[Word and element pointing entries]
_ _ _ _

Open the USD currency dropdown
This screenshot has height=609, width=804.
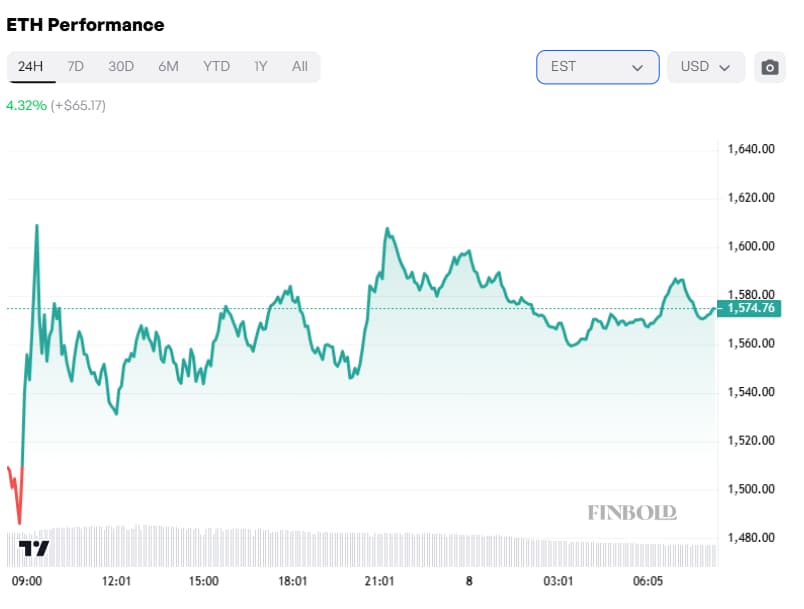click(x=705, y=67)
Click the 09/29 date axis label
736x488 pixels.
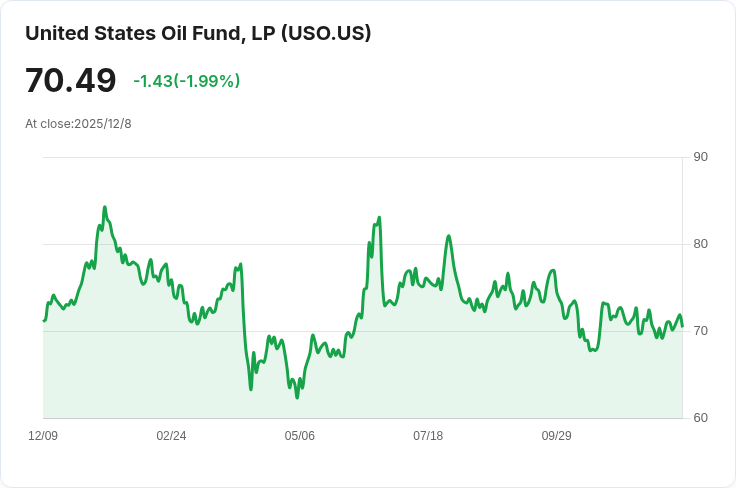(556, 436)
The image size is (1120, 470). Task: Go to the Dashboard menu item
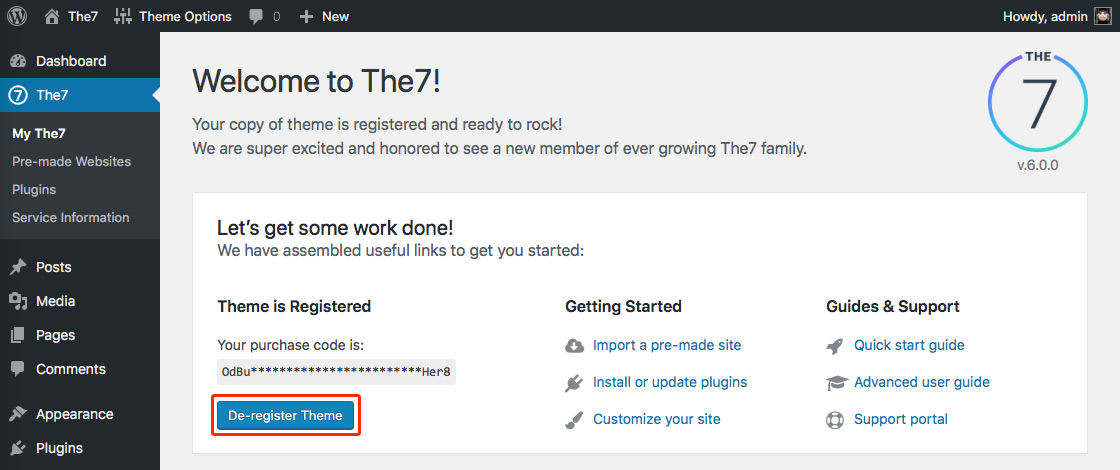tap(70, 61)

_ _ _ _

**Task details**
Please copy every line of text from the listing above word for word, leaving out the pictures.

**Worked solution**
Open the USD currency dropdown
This screenshot has height=609, width=804.
click(x=705, y=67)
Click the 09/29 date axis label
736x488 pixels.
(556, 436)
The image size is (1120, 470). Task: Go to the Dashboard menu item
tap(70, 61)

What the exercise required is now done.